### Exercise brief
Having found the line containing "This screenshot has" in the records below, copy that line and each later one exactly, dropping pictures.

(Stored items)
-=-=-
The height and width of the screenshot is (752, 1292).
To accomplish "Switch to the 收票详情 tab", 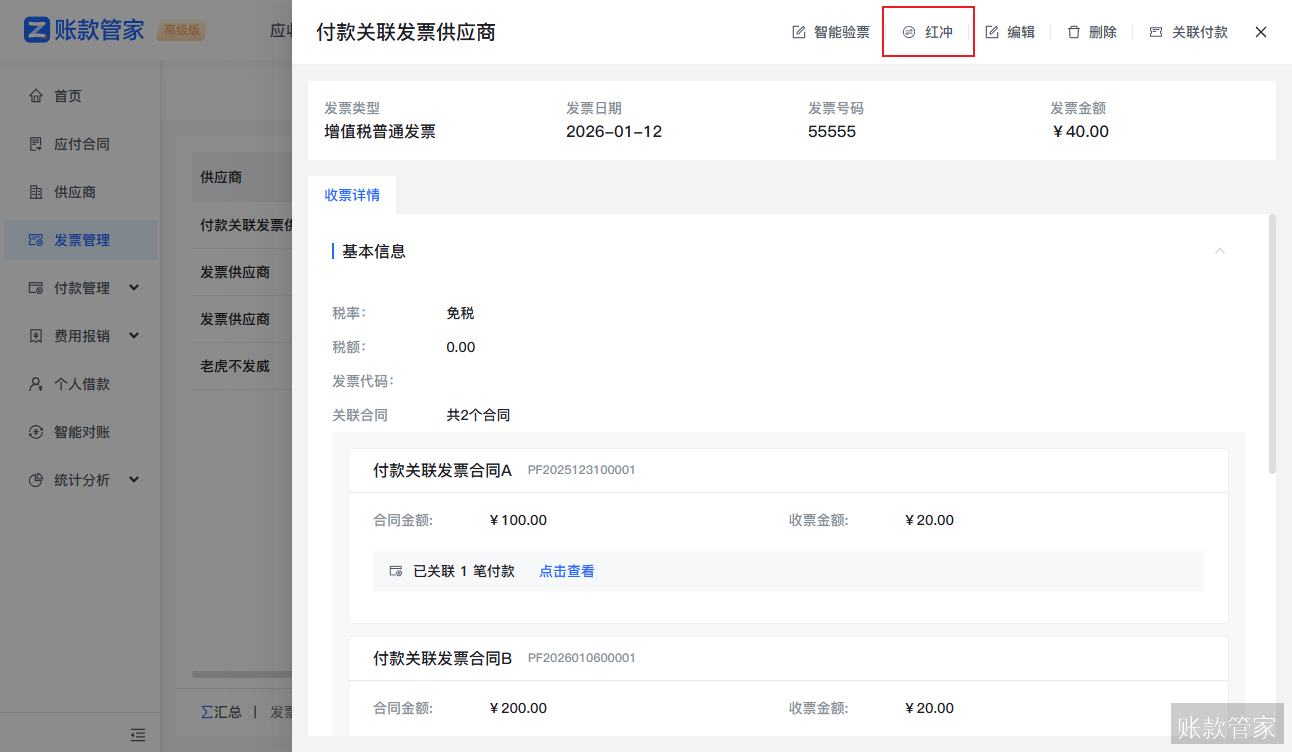I will 352,195.
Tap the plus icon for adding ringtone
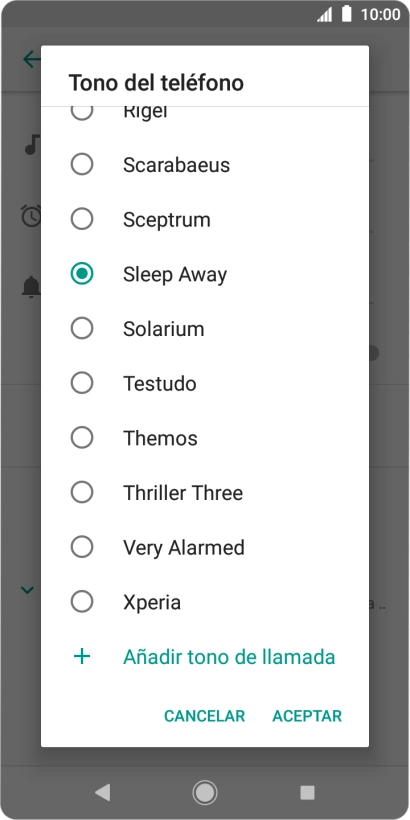The image size is (410, 820). point(82,656)
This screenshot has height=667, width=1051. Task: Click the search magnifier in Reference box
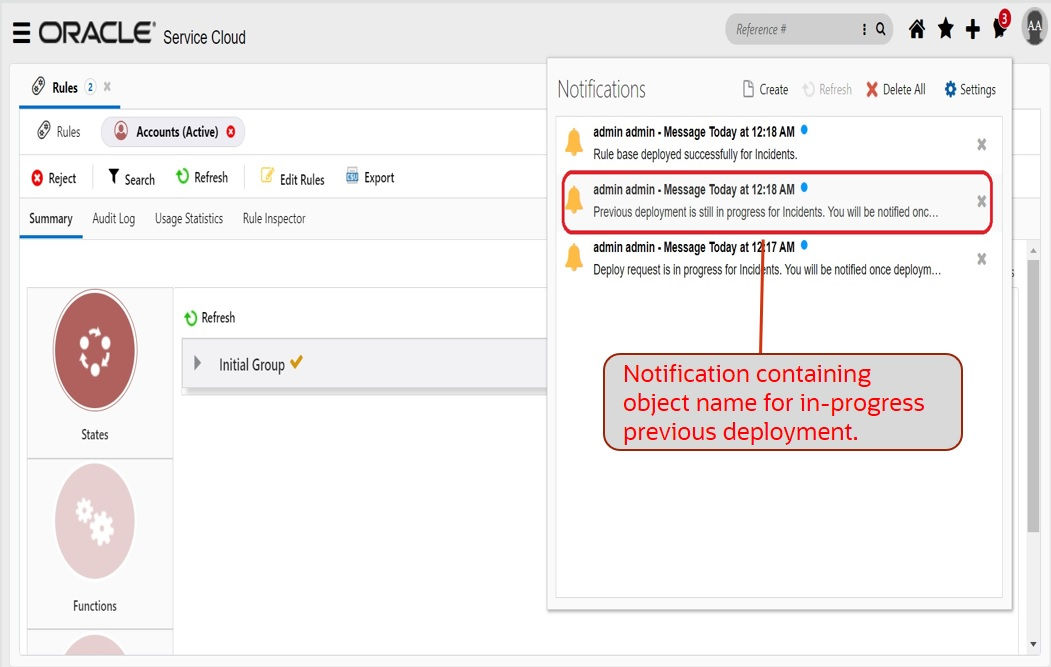881,30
-=-=-
### Solution for this problem
This screenshot has height=667, width=1051. Task: Click the search magnifier in Reference box
881,30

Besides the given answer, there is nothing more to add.